Liberté d’expression, pluralisme et équité entre les citoyens : accusé Conseil d’État, levez-vous - Par Georges Fenech


Le Conseil d’Etat reproche à l’Arcom de pas avoir suffisamment pris en compte la couleur politique des intervenants de CNews avant d’établir que les temps d’antenne y étaient équitables. Mais peut-on considérer que la haute hiérarchie des institutions administratives et judiciaires françaises est suffisamment diverse idéologiquement et sociologiquement pour rendre équitablement la justice au nom du peuple ?


Atlantico : Le Conseil d’Etat reproche à l’Arcom de ne pas avoir suffisamment pris en compte la couleur politique des intervenants de CNews avant de conclure à l’équitabilité des temps d’antenne associés. Dans quelle mesure le Conseil d’Etat peut-il se permettre ce reproche ? Que dire de la diversité idéologique et sociologique en son sein ?

Georges Fenech :
Notons que le Conseil d’Etat est aujourd’hui présidé par des personnalités marquées – sinon très marquées – à gauche. Il faut d’abord citer son vice-président, monsieur Tabuteau, dont il est peu probable qu’il soit intervenu dans l’affaire ici évoquée. Le président de la section du contentieux, monsieur Christophe Chantepy, a notamment été directeur de cabinet du Premier ministre socialiste, Jean-Marc Ayrault. Il a donc eu une carrière très marquée à gauche, et c’est également le cas de ses deux adjoints, les vice-présidents qui composent la section du contentieux. Il faut savoir que ce genre de décision est généralement prise par un triumvirat. Nous avons donc légitimement de quoi nous inquiéter au regard de l’impartialité idéologique du Conseil d’Etat dont les décisions, c’est désormais indéniable, apparaissent très orientées politiquement. La section du contentieux est aujourd’hui monocolore.

Si la même chose se passait au niveau judiciaire, c’est-à-dire du côté de la Cour de cassation, on poserait évidemment la question de son indépendance. Et c’est valable pour toute institution dont les membres sont nommés et qui, détenant dès lors un certain pouvoir, arrivent avec un bagage intellectuel ou politique très marqué. Cela pose un vrai problème d’ordre démocratique.

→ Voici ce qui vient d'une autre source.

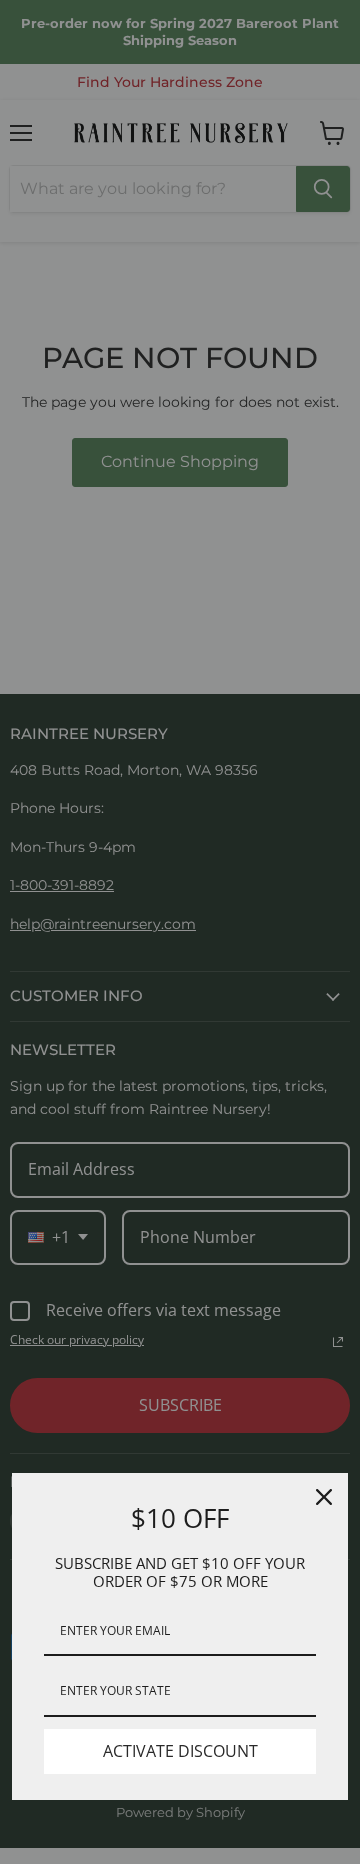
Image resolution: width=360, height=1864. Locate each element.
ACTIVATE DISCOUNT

Rappelons maintenant que cette décision du Conseil d’Etat, qui est une juridiction suprême, fait suite à un conflit faussement triangulaire : le requérant n’est autre que Reporter Sans Frontières qui a saisi l’Arcom, affirmant alors qu’il lui fallait revoir ses critères pour s’assurer du bon respect du pluralisme sur la chaîne CNews. L’Arcom a répondu que CNews respectait le pluralisme à la seconde près et Reporter Sans Frontières a opté pour un recours en excès de pouvoir devant la section du contentieux du Conseil d’Etat. CNews, a aucun moment, n’a eu l’occasion de se défendre. Elle n’a pas eu droit à un procès équitable et n’a pas été conviée à donner ses arguments. On peut, dès lors, parler d’une rupture d’égalité, il me semble. Et s’agissant d’une décision du Conseil d’Etat, c’est-à-dire d’une décision souveraine, il n’existe pas de voies de recours internes. La seule solution consiste donc à saisir la Cour européenne des droits de l’Homme.

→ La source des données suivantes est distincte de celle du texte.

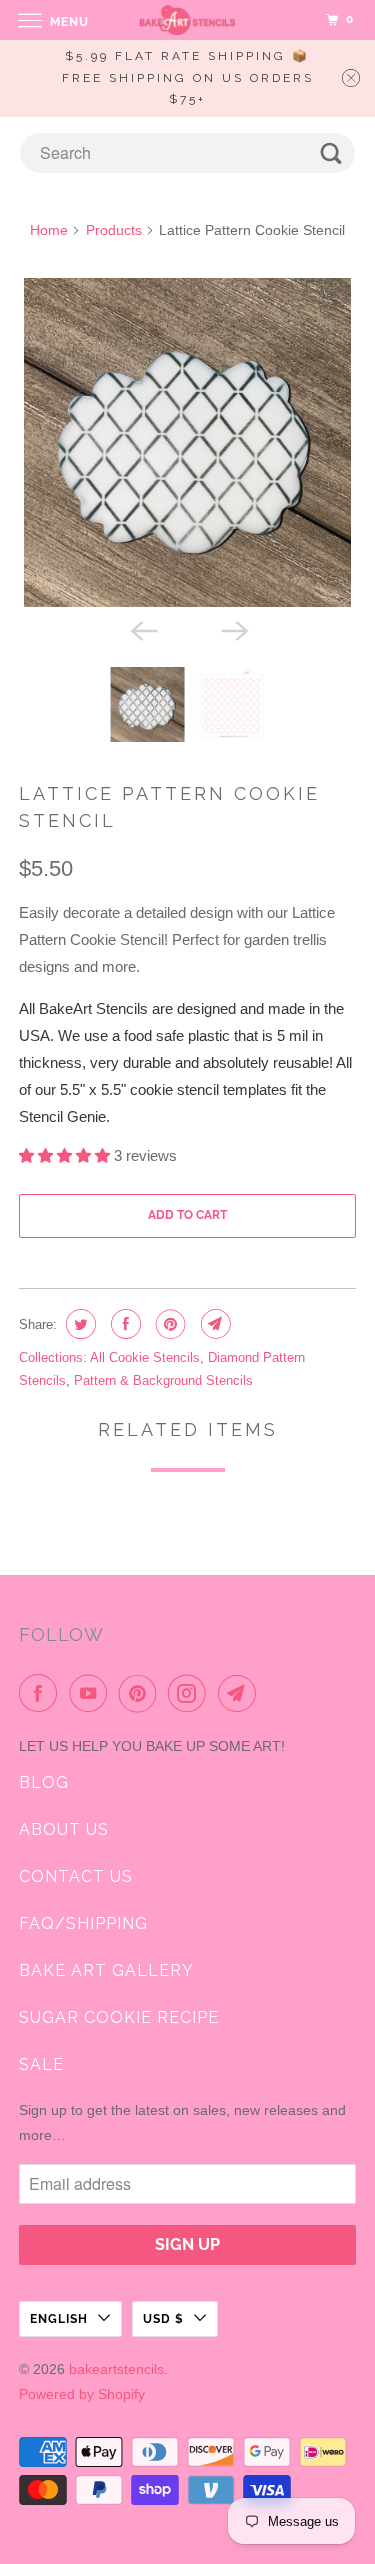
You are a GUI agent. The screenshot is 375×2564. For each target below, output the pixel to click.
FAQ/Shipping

Pour en revenir au fond de l’affaire, il faut rappeler que le Conseil d’Etat a statué de manière prétorienne : il a créé du droit et rajouté à la loi de 1986, enjoignant l’Arcom – une haute autorité, donc – à retenir d’autres critères que la simple appartenance politique d’un invité pour s’assurer du pluralisme. Il faudrait donc s’inquiéter des appartenances politiques des chroniqueurs, des animateurs, des journalistes, des invités qui ne sont pas les représentants d’un parti. Rien de tout cela n’est dans la loi et donc la demande n’a rien de légitime. D’autant qu’il serait impossible d’appliquer une telle décision : faut-il procéder au fichage de tous les invités de CNews ? De chacun de ses chroniqueurs ? Cela n’a pas de sens et cela relève de la chasse aux sorcières, du procès stalinien.